Reproduce every one of the rows below verbatim, without changing a single character.

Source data

# # # # # # #

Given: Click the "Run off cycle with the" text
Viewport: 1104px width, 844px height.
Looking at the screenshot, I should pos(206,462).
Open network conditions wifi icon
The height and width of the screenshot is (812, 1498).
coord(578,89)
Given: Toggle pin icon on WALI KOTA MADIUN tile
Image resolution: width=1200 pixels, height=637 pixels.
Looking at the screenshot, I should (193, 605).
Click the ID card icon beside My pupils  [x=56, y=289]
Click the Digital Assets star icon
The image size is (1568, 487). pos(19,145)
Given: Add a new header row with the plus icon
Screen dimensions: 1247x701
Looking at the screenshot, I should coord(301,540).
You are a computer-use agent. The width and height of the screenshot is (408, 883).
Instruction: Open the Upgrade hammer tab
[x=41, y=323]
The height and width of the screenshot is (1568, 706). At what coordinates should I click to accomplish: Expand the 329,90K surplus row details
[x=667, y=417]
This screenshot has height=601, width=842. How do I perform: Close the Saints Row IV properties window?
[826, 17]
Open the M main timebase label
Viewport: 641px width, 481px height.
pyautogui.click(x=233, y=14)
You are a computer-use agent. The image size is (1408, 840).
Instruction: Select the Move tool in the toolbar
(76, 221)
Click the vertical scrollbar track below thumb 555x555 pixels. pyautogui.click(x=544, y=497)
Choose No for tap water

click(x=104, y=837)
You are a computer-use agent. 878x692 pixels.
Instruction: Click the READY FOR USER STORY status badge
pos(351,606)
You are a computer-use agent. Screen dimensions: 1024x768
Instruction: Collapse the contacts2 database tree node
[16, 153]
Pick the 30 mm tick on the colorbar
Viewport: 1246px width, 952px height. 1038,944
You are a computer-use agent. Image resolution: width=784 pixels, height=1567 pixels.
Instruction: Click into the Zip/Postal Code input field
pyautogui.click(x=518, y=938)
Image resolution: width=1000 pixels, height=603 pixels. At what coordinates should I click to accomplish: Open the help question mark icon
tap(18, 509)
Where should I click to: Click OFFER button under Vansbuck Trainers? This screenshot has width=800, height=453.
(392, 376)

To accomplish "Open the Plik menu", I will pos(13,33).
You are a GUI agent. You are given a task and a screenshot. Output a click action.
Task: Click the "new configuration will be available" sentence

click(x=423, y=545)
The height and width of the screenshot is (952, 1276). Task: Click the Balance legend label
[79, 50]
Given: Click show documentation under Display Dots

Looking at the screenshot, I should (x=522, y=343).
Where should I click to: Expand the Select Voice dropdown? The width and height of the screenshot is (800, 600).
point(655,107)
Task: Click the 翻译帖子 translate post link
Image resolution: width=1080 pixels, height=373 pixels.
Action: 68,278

# # # # # # #

**Response to the task**
Given: Click the "Run off cycle with the" text
Viewport: 1104px width, 844px height.
Looking at the screenshot, I should pos(206,462).
Open network conditions wifi icon
The height and width of the screenshot is (812, 1498).
coord(578,89)
Given: Toggle pin icon on WALI KOTA MADIUN tile
Image resolution: width=1200 pixels, height=637 pixels.
Looking at the screenshot, I should (193, 605).
Click the ID card icon beside My pupils  [x=56, y=289]
Click the Digital Assets star icon
The image size is (1568, 487). pos(19,145)
Given: Add a new header row with the plus icon
Screen dimensions: 1247x701
Looking at the screenshot, I should coord(301,540).
You are a computer-use agent. The width and height of the screenshot is (408, 883).
Instruction: Open the Upgrade hammer tab
[x=41, y=323]
The height and width of the screenshot is (1568, 706). At what coordinates should I click to accomplish: Expand the 329,90K surplus row details
[x=667, y=417]
This screenshot has height=601, width=842. How do I perform: Close the Saints Row IV properties window?
[826, 17]
Open the M main timebase label
Viewport: 641px width, 481px height.
pyautogui.click(x=233, y=14)
You are a computer-use agent. The image size is (1408, 840).
Instruction: Select the Move tool in the toolbar
(76, 221)
Click the vertical scrollbar track below thumb 555x555 pixels. pyautogui.click(x=544, y=497)
Choose No for tap water

click(x=104, y=837)
You are a computer-use agent. 878x692 pixels.
Instruction: Click the READY FOR USER STORY status badge
pos(351,606)
You are a computer-use agent. Screen dimensions: 1024x768
Instruction: Collapse the contacts2 database tree node
[16, 153]
Pick the 30 mm tick on the colorbar
Viewport: 1246px width, 952px height. 1038,944
You are a computer-use agent. Image resolution: width=784 pixels, height=1567 pixels.
Instruction: Click into the Zip/Postal Code input field
pyautogui.click(x=518, y=938)
Image resolution: width=1000 pixels, height=603 pixels. At what coordinates should I click to accomplish: Open the help question mark icon
tap(18, 509)
Where should I click to: Click OFFER button under Vansbuck Trainers? This screenshot has width=800, height=453.
(392, 376)

To accomplish "Open the Plik menu", I will pos(13,33).
You are a GUI agent. You are given a task and a screenshot. Output a click action.
Task: Click the "new configuration will be available" sentence

click(x=423, y=545)
The height and width of the screenshot is (952, 1276). Task: Click the Balance legend label
[79, 50]
Given: Click show documentation under Display Dots

Looking at the screenshot, I should (x=522, y=343).
Where should I click to: Expand the Select Voice dropdown? The width and height of the screenshot is (800, 600).
point(655,107)
Task: Click the 翻译帖子 translate post link
Image resolution: width=1080 pixels, height=373 pixels.
Action: 68,278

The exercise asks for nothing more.